Monday, December 1, 2014

Dynamic Where Clause

Special shout out to Michael Johnson for working on this solution with me. Here is his LinkedIn profile.

We recently came across a requirement that could be solved by doing 1 of 2 things.
  1. Create a huge case statement
  2. Use a dynamic where clause
The case statement idea seemed the easiest, but would have been around 100 cases long, and if any changes needed to be made, it would require changing the ETL and re-releasing the code.

Instead we decided to store the where clauses in a spreadsheet, and then use that to drive output rather than the case statement. We could have gone with a table, and then built a form on top of it, but a spreadsheet was the simplest and quickest solution.

Here is an example of what we were dealing with:








Our group dimension was defined by the component column, and went on for an additional 94 groups. Because each value definition in this dimension was not based on the same set of columns we couldn't use the standard lookup_ext function, or a join. 

We did consider using a case statement, but then that would have been huge, and it was anticipated that changes would be made to these definitions and we didn't want to have to re-release the ETL every time a change was made.

Getting dynamic sql into your Data Services query is done by using the pushdown_sql function, and feeding in whatever sql you want it to use.

The challenge for us was to make sure that we went through each of the rows in our table, and applied the where clauses one by one.

The first thing we did was copy all the dimension data into a working table, and added an extra column called processed and defaulted all the values to N. We did this so that we'd have a list to step through and mark off each time we'd processed a record.







When then setup a loop to go through each of our rows and process them.


The script Processed_Count initialised the counter variable for our loop.

$G_ProcessedCount = sql('Datawarehouse','select count(*) from WK_DIM_GROUP');

The inside of our loop looks like this:


($G_ProcessedCount >= 1) is there as our loop control. Once that variable is 0 we have processed all the dynamic where clauses in our list.

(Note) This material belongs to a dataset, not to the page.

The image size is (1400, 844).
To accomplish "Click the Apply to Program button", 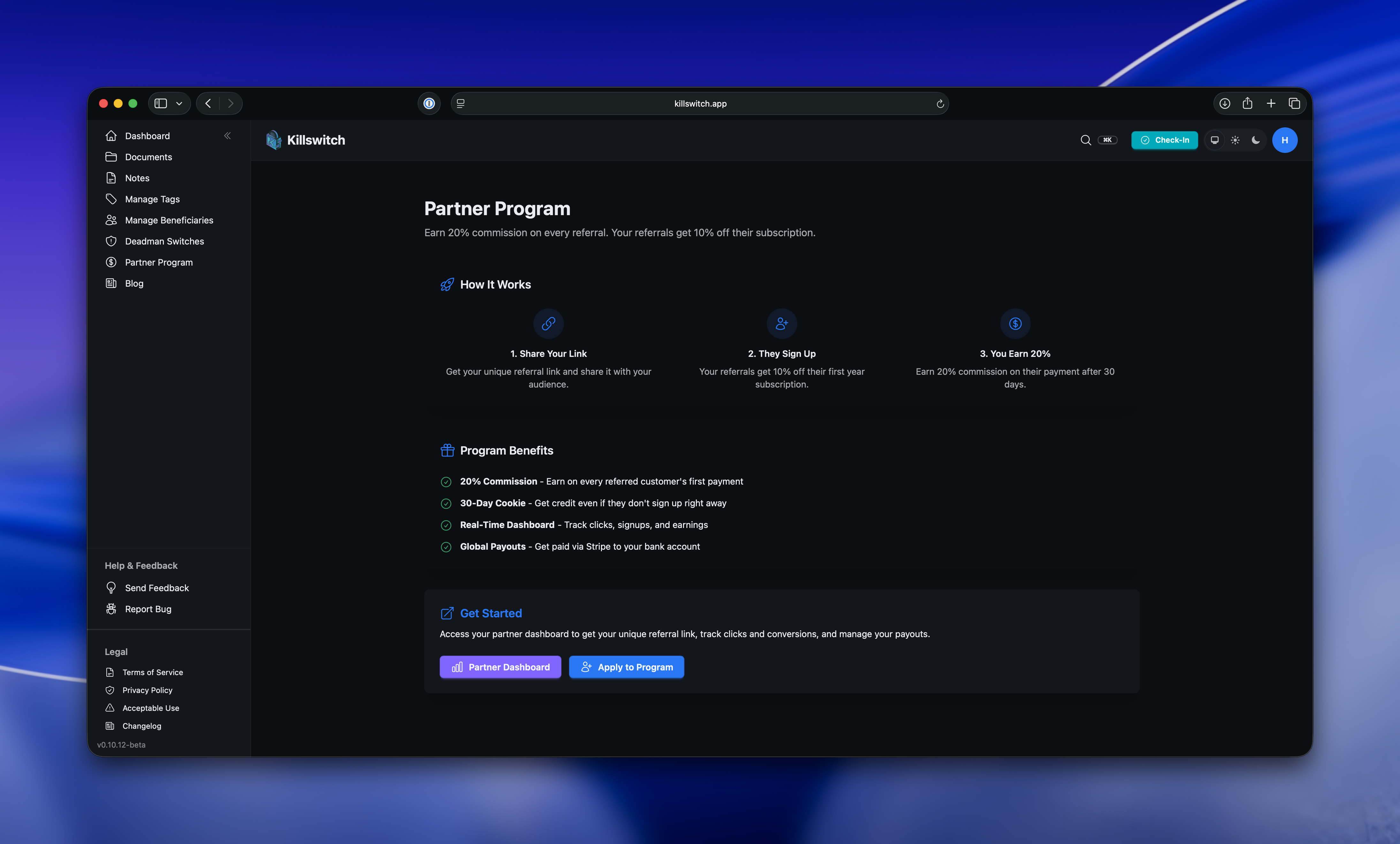I will pyautogui.click(x=626, y=667).
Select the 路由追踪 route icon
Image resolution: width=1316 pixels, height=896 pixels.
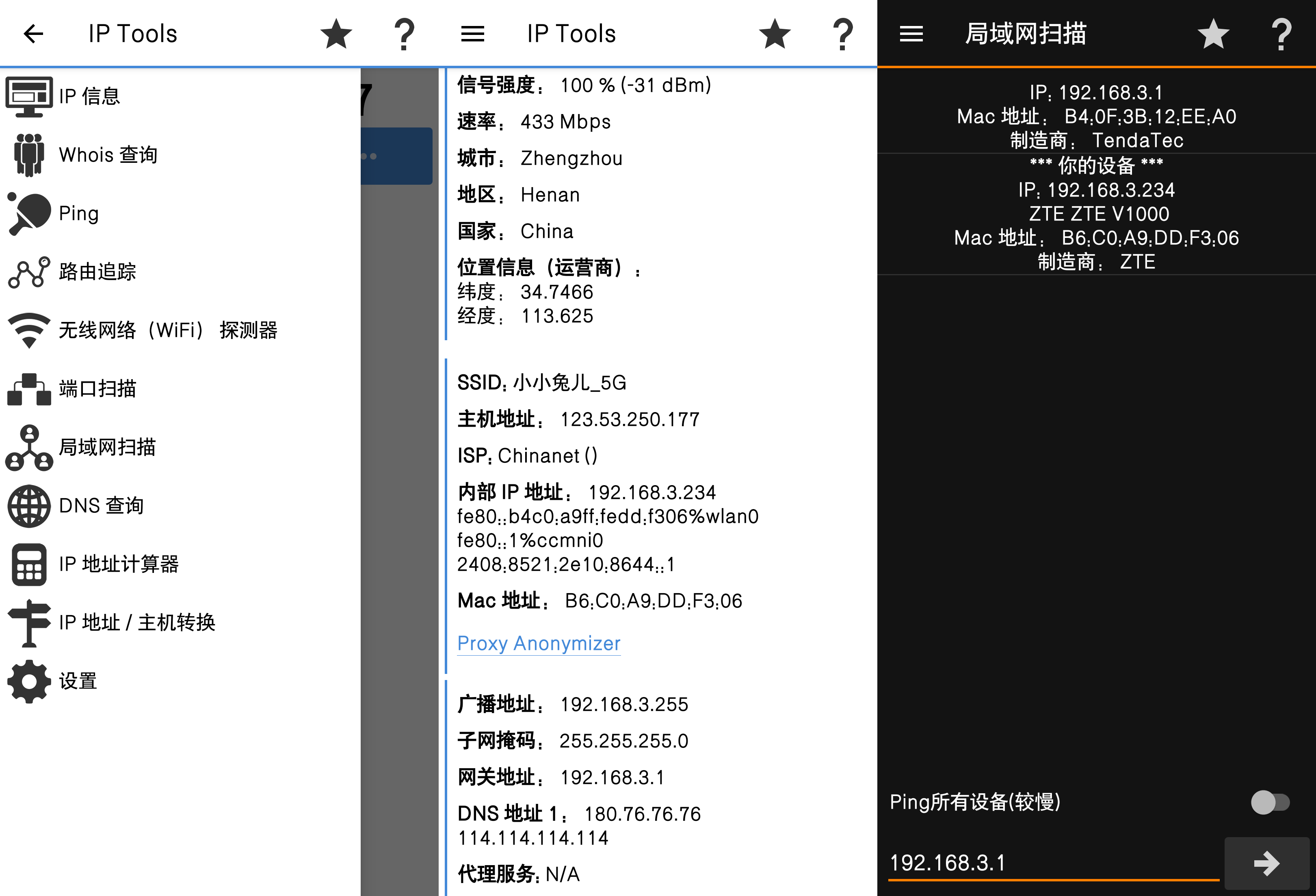pos(29,272)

The Set_Variables script is where we setup the dynamic where clause, and the value that will be assigned to the rows that filter through the where clause.

$G_GroupID = sql('Datawarehouse','select min(GROUP_ID) as GROUP_ID from WK_GROUP where PROCESSED = \'N\'');

$G_GroupLogic  = sql('Datawarehouse','select a.component from WK_GROUP a where a.GROUP_ID = [$G_GroupID]');

$G_GroupID will hold the key that we want to assign to the rows. We select the min because we want the first row that has not been processed yet. As we step through the rows and update the processed rows to Y, we will end up moving to the subsequent N rows until all of them have been processed and updated to Y.

$G_GroupLogic will hold the where clause you need to filter down the rows.

Now all we need to do is apply that in a query.

In the above picture that is done in the data flow called DF_WK_GROUP_ID_Load.

pushdown_sql('Datawarehouse', '{$G_GroupLogic}' ) becomes the where clause for our query. 

$G_GroupID is mapped to the column that holds the dimension table foreign key.

Now you just need to update the row you have processed in the working table from N to Y. We do that in the DF_WK_GROUP_Update data flow.

Finally, update the $G_ProcessedCount variable in the Update_CountVariable script:
$G_ProcessedCount = $G_ProcessedCount -1;

We'll keep on going through this process until there are no more rows to process.